ECLI:NL:RBDHA:2015:5884
Rechtbank Den Haag
- Eerste aanleg - enkelvoudig
- J. Ghrib
- Rechtspraak.nl
Openbaarheid van bestuur en de afweging van privacybelangen in bestuursrechtelijke procedures
In deze zaak, behandeld door de Rechtbank Den Haag op 21 mei 2015, hebben eisers, vertegenwoordigd door hun gemachtigde mr. drs. J.M.C. Niederer, beroep ingesteld tegen een besluit van de minister van Veiligheid en Justitie (CVOM) inzake de openbaarmaking van een dossier op grond van de Wet openbaarheid van bestuur (Wob). Het primaire besluit van 5 juli 2013, waarin het verzoek om openbaarmaking werd afgewezen, werd later door de minister herzien, maar de rechtbank oordeelde dat het bezwaar van eisers niet-ontvankelijk was. De rechtbank stelde vast dat de Wob van toepassing was, maar dat de minister de persoonsgegevens uit de documenten had verwijderd op basis van artikel 10, tweede lid, aanhef en onder e van de Wob, dat de privacy van betrokkenen beschermt.

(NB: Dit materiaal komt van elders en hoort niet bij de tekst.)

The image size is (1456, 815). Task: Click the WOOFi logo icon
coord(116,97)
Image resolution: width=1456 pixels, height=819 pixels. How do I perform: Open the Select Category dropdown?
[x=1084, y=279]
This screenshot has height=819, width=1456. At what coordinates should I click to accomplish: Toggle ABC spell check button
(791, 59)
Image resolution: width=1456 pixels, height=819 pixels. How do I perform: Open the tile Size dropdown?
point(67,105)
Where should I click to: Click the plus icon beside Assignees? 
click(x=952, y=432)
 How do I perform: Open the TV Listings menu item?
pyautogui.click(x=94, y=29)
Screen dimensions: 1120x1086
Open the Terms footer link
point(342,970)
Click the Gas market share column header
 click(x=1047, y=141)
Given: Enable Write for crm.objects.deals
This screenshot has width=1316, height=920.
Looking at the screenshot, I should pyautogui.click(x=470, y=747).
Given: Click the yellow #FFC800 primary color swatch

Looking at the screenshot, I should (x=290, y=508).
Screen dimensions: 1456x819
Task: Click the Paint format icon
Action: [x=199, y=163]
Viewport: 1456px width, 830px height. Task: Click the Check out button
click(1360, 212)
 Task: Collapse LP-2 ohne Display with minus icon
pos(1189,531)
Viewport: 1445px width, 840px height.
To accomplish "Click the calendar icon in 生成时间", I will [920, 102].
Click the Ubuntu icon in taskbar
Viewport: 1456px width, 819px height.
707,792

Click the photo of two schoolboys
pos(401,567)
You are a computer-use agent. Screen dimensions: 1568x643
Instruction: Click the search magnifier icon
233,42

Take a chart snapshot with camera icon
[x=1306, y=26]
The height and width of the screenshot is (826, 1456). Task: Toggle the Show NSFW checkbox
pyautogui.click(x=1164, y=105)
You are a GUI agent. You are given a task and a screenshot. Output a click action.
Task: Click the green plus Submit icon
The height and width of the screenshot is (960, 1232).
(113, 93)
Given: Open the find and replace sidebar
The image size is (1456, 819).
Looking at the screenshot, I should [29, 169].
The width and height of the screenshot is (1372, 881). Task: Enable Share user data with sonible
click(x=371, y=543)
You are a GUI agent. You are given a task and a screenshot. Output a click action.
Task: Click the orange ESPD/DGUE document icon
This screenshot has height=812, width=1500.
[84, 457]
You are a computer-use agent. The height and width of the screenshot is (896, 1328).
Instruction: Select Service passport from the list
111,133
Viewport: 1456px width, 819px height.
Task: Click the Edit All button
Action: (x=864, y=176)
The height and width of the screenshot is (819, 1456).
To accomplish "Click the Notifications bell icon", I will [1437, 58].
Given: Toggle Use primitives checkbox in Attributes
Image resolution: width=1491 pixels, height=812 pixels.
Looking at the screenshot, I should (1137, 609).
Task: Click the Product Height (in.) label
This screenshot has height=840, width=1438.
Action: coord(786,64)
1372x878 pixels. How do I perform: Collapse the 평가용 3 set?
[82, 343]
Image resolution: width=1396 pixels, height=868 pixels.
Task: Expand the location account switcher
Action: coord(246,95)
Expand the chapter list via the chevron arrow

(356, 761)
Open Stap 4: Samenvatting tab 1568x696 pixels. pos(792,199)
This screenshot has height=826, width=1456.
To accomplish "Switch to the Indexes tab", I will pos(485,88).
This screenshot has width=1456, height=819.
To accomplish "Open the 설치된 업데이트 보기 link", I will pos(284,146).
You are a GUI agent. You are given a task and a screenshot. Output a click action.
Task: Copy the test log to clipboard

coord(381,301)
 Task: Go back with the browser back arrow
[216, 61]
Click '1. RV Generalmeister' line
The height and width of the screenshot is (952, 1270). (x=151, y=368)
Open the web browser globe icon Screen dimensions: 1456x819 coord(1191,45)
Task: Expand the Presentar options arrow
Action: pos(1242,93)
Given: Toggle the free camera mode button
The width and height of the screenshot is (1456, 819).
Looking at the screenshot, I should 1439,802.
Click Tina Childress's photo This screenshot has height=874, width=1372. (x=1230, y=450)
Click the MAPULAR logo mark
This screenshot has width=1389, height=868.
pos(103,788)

De rechtbank overwoog dat eisers geen belang hadden bij de beroepsprocedure, aangezien zij niet de betrokkenen waren bij de boetebeschikking. De rechtbank concludeerde dat het belang van de eerbiediging van de persoonlijke levenssfeer zwaarder woog dan het belang van openbaarheid. De rechtbank oordeelde verder dat de gemachtigde van eisers misbruik had gemaakt van zijn bevoegdheden door herhaaldelijk beroep in te stellen, ondanks dat de minister aan het verzoek had voldaan. De rechtbank verklaarde het beroep van eisers niet-ontvankelijk en wees een proceskostenveroordeling af.
Deze uitspraak benadrukt de noodzaak van een zorgvuldige belangenafweging bij verzoeken om informatie op grond van de Wob, vooral wanneer privacybelangen in het geding zijn. De rechtbank bevestigde dat de overheid een bijzondere positie heeft en dat burgers de ruimte moeten krijgen om tegen besluiten op te komen, maar dat misbruik van bevoegdheden niet getolereerd kan worden.